Twitter’s Second Life

Over the years, this blog has looked at the phenomenon of hype, and specifically, how too much of it can result in diminishing returns for the recipient (i.e., your client). I always believed that regulating media attention, especially when demand for client access is at its peak, leads to long-term sustainability and (en)viability.

Over the weekend. Steve Rubel tweeted a link to an item posted on PaidContent, the must-read chronicler of all things digital content. It compared Twitter’s media trajectory with that that of Second Life.

In “The Second Life Hype Has Fizzled—Is Twitter Next?,” reporter Tameka Kee recounts MediaShift’s Marc Glaser’s sobering and substantive assessment of the once mighty virtual world from the perspective of media coverage thereof and participation therein.

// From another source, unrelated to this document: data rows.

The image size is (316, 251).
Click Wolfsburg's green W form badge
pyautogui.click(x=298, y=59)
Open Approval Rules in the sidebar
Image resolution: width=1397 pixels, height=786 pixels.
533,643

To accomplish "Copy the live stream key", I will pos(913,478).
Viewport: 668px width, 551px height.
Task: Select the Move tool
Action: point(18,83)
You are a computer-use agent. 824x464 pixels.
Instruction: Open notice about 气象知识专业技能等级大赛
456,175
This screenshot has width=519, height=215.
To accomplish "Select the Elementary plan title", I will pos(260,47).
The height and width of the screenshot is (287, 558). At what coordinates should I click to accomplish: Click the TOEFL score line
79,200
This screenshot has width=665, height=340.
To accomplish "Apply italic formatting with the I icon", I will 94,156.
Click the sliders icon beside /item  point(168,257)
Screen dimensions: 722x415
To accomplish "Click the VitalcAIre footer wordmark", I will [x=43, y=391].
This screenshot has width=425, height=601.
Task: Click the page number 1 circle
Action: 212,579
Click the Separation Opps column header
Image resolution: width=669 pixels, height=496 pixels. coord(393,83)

“How did the media go wrong in coverage — and participation — in SSL, and what went right? It was a typical hype-and-backlash scenario…”

Glaser describe the rush by many news organizations to open SL bureaus and the great public fanfare that ensued. Even a few PR agencies flocked to Second Life to establish beachheads. (This blogger once strolled into a Second Life PR meet-up without his shirt.)

Glaser quotes Rob Hof, Business Week’s Silicon Valley bureau chief, who anointed Second Life on the cover of the magazine in the midst of the media feeding frenzy:

“Unless you consider coverage of any kind as constituting breathlessness, I’m not sure the overall coverage was too breathless [back in 2006]. It was just voluminous for awhile there, probably a little too positive at the outset and then, for some good reasons, more negative later…As you know, this kind of cycle is endemic to journalism, for better or worse: Build ’em up, tear ’em down.”

Glaser did acknowledge that there’s some life remaining in Second Life:

“While the effusive media coverage might be long-gone, Second Life is evolving into a practical platform for some educational and business purposes.”

As for comparisons to Twitter, PaidContent observed:

“So what does this have to do with Twitter? Twitter’s hype has reached a fever pitch. Celebrities including Britney Spears and Shaquille O’Neal Tweet regularly, and with stories on CNN, in the WSJ and the NYT, among others, it’s garnering about half as much news coverage as Facebook, with barely a tenth of Facebook’s traffic (via VentureBeat). Flush with $35 million in new funding (and still no business model yet), Twitter could be headed for an incredible backlash.

As Rob Hoff [sic] told Glaser: “This kind of cycle is endemic to journalism, for better or worse: Build ‘em up, tear ‘em down.” “

I, for one, do not believe that Twitter will suffer the same hyperbole-fueled media meltdown as Second Life. First, Twitter’s much easier to use. Second, the development crowd already has written hundreds of apps for it, and third, did you follow #oscars feed last night during the telecast? How fun was that?

Still, if I were @Ev, @Biz or @Jack, I’d tread very carefully with regard to media coverage at this pivotal point in the microblog’s history. Stay focused on the user experience and business model.